◆ **Task brief**: Return the lines of the entries below exactly, starting with the line containing "Deselect the Demo User 27 checkbox" and continuing through the end of the entries. Leave the pictures out of your answer.

Pointing records for screenshots and pages
....

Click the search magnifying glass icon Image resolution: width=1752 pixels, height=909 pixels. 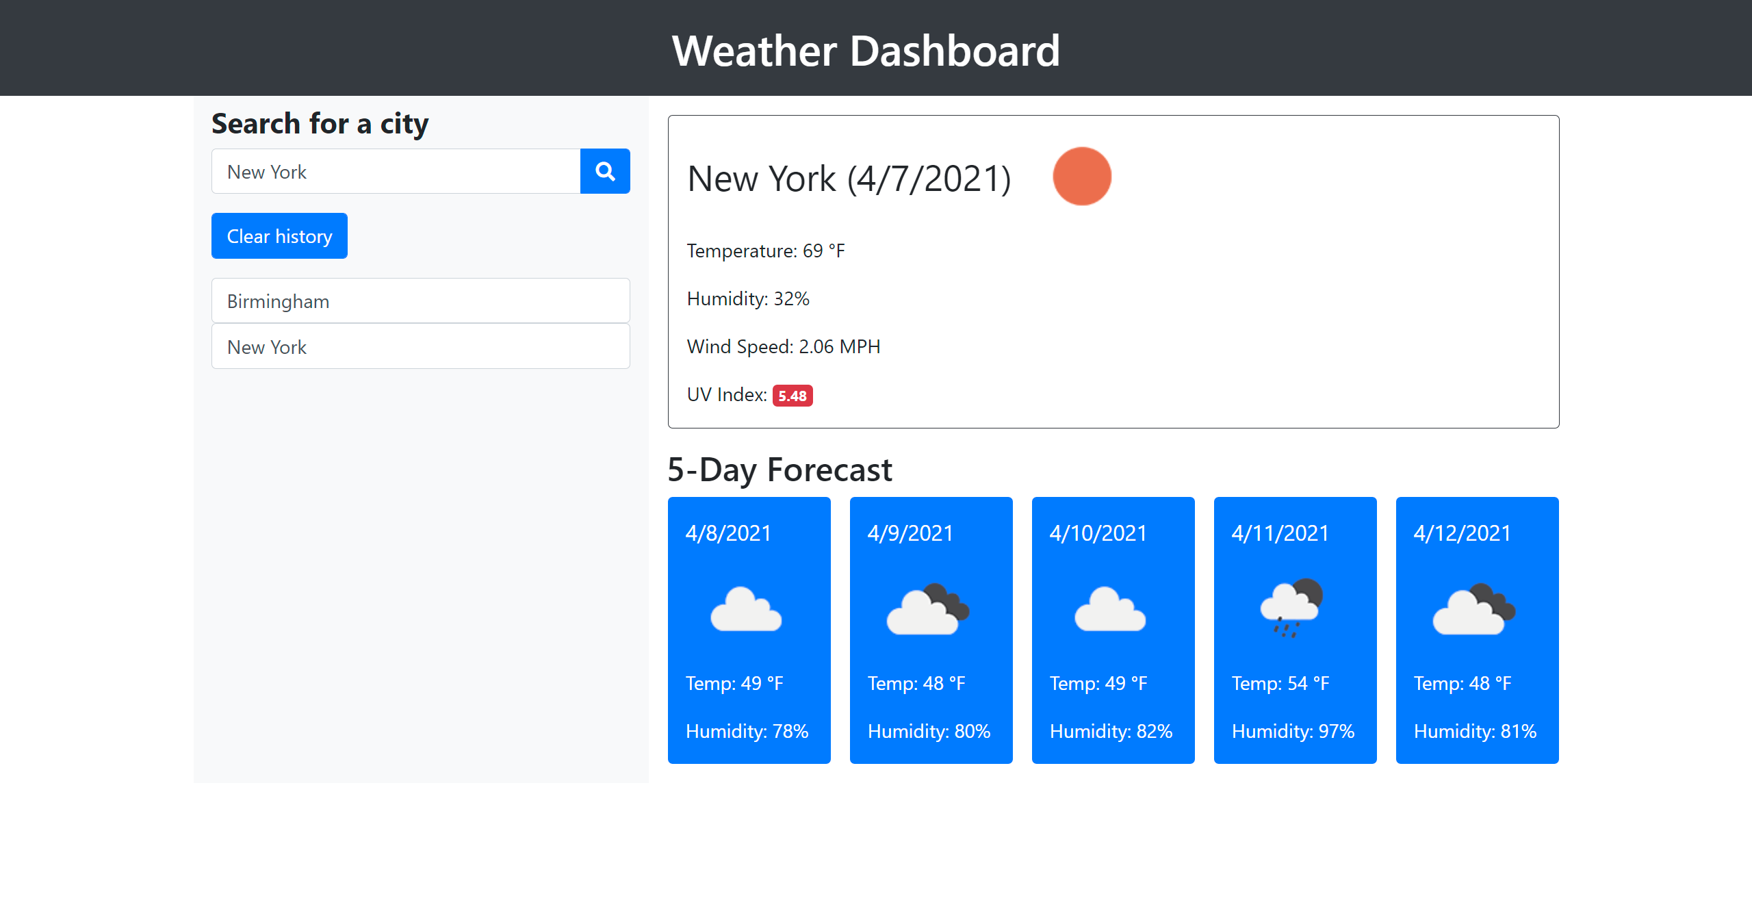click(x=604, y=172)
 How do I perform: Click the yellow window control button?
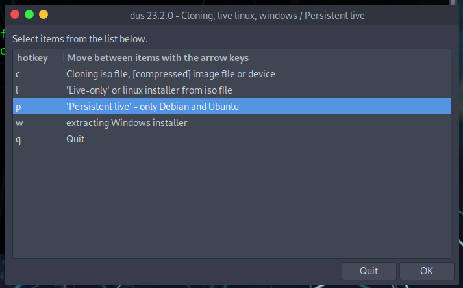point(44,14)
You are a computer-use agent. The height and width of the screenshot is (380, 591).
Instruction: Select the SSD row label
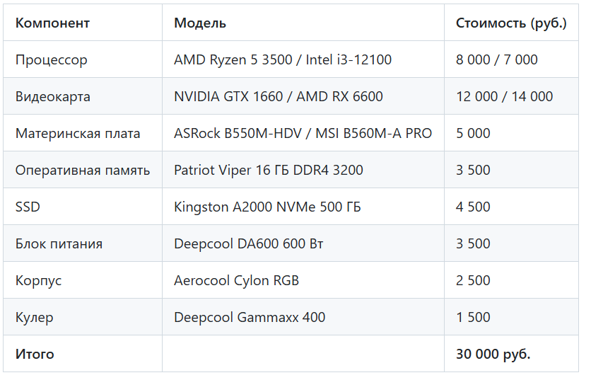pos(28,207)
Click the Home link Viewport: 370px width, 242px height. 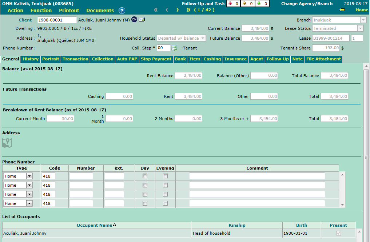coord(362,10)
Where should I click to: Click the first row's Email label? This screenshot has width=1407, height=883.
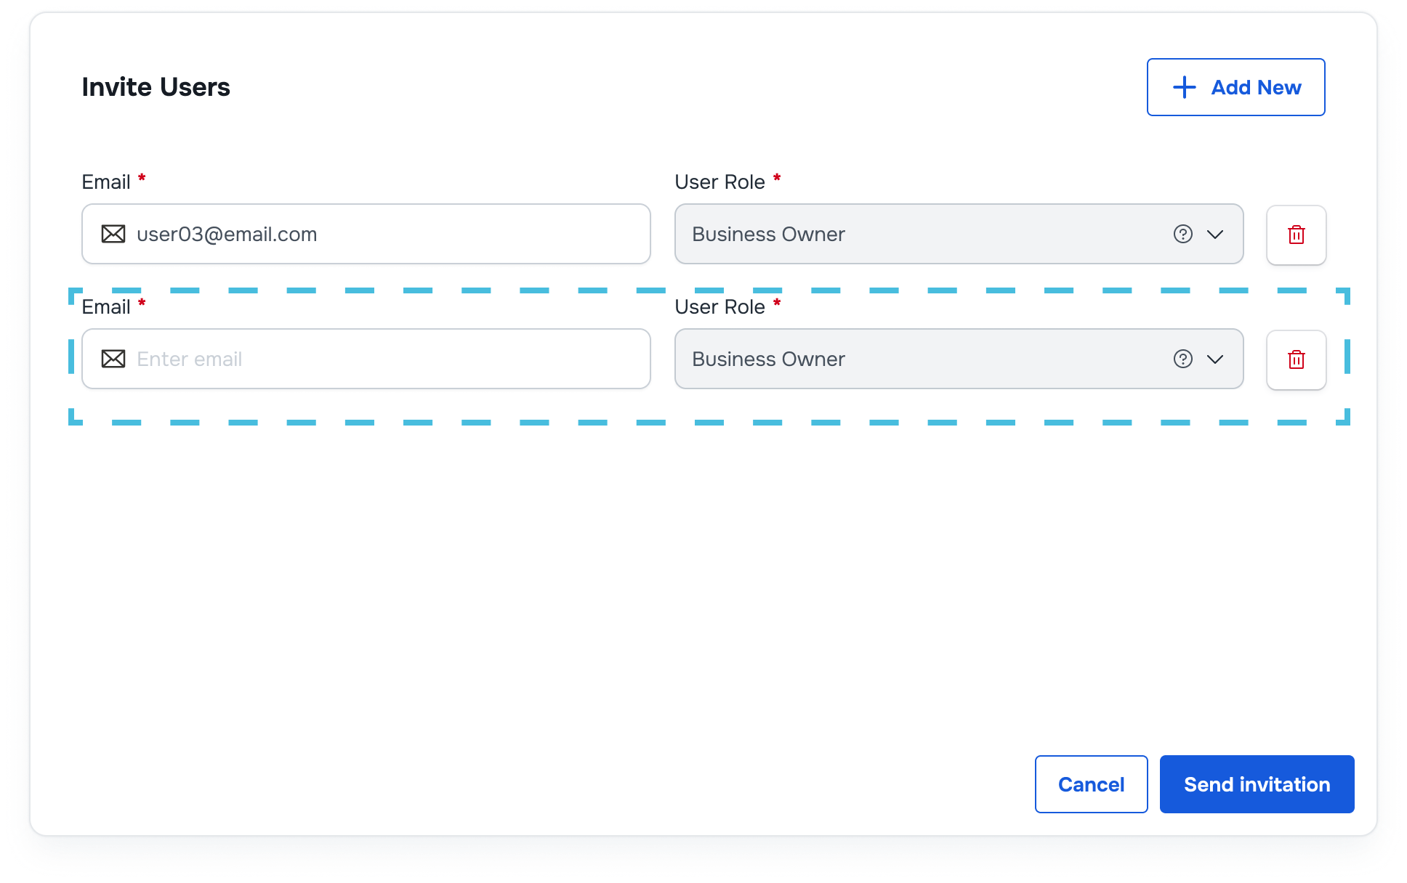click(x=106, y=182)
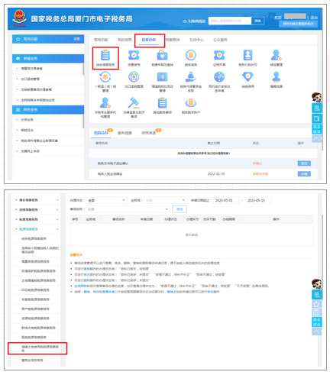Open the 综合信息报告 clipboard icon
This screenshot has height=372, width=330.
click(x=105, y=55)
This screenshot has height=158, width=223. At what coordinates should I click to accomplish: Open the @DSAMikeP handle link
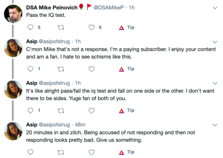(x=107, y=7)
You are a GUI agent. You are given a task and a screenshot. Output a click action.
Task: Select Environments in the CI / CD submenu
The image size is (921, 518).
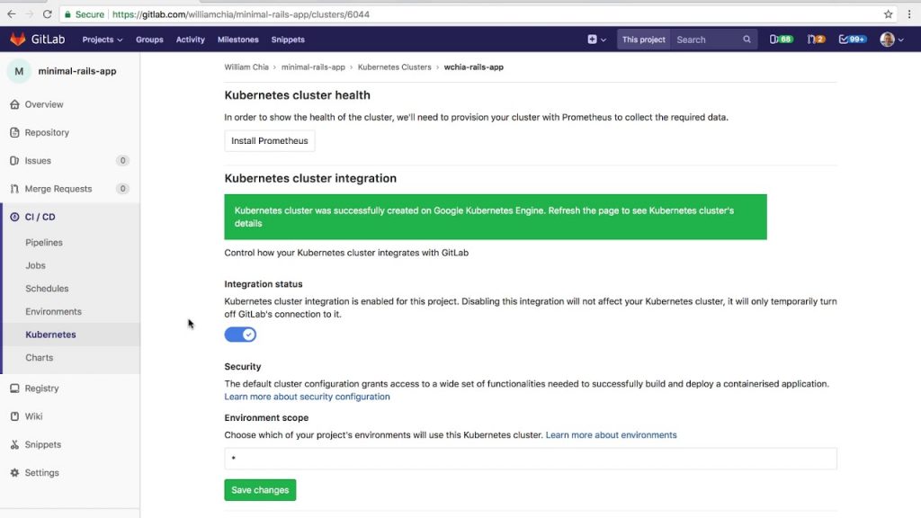[53, 312]
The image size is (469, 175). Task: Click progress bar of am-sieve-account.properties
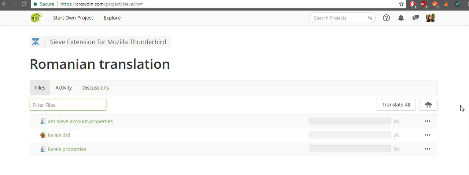(350, 121)
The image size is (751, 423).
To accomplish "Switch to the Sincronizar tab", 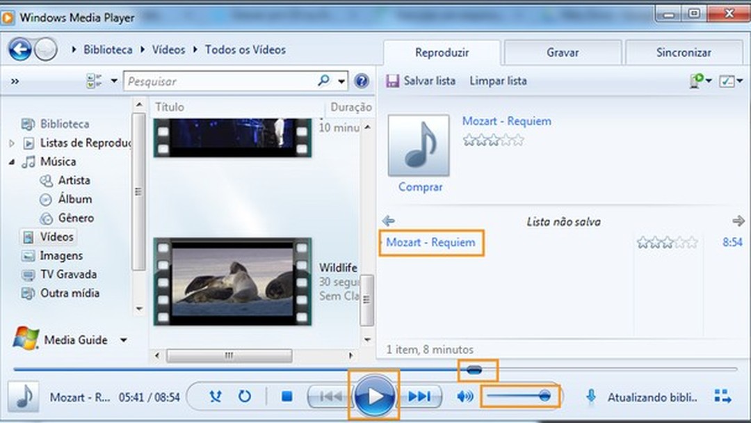I will click(x=684, y=52).
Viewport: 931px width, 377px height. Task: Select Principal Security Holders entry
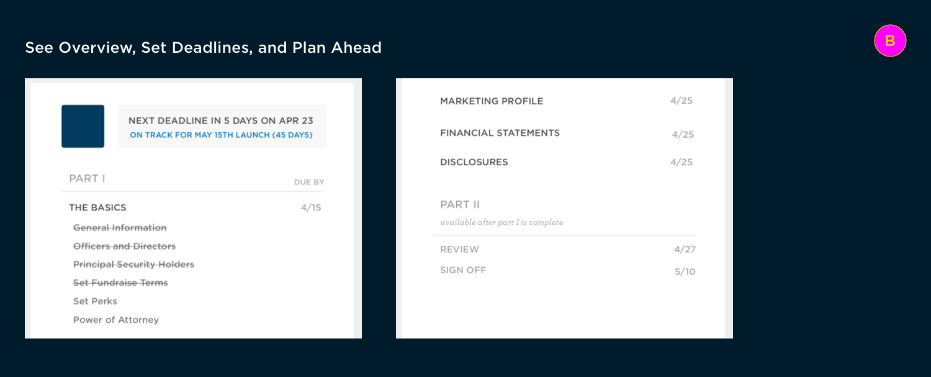pyautogui.click(x=133, y=265)
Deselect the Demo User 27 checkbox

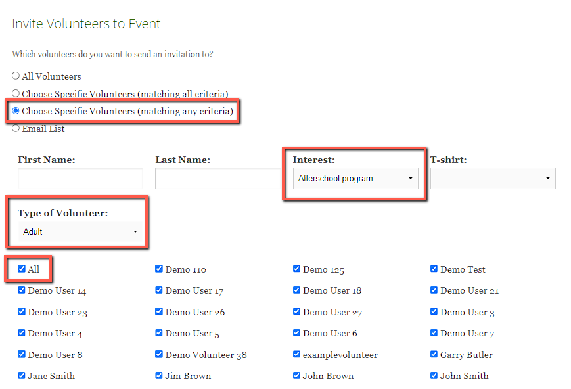click(x=297, y=311)
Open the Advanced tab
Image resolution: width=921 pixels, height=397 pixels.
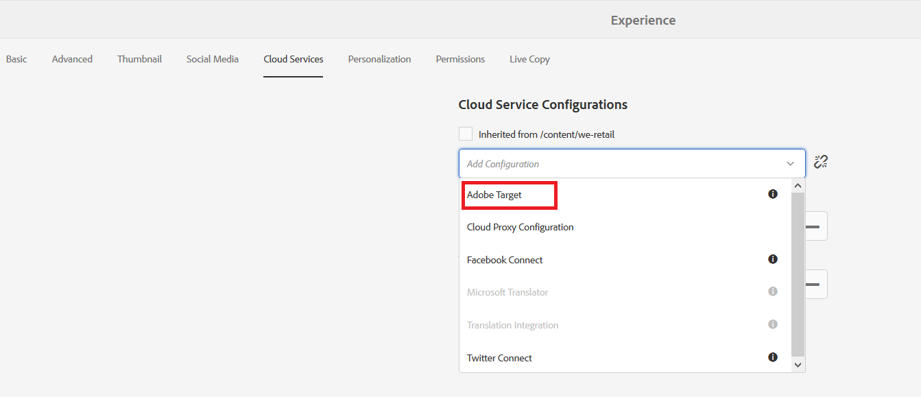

....

◆ **Correct response**:
Deselect the Demo User 27 checkbox

click(x=297, y=311)
Open the Advanced tab
Image resolution: width=921 pixels, height=397 pixels.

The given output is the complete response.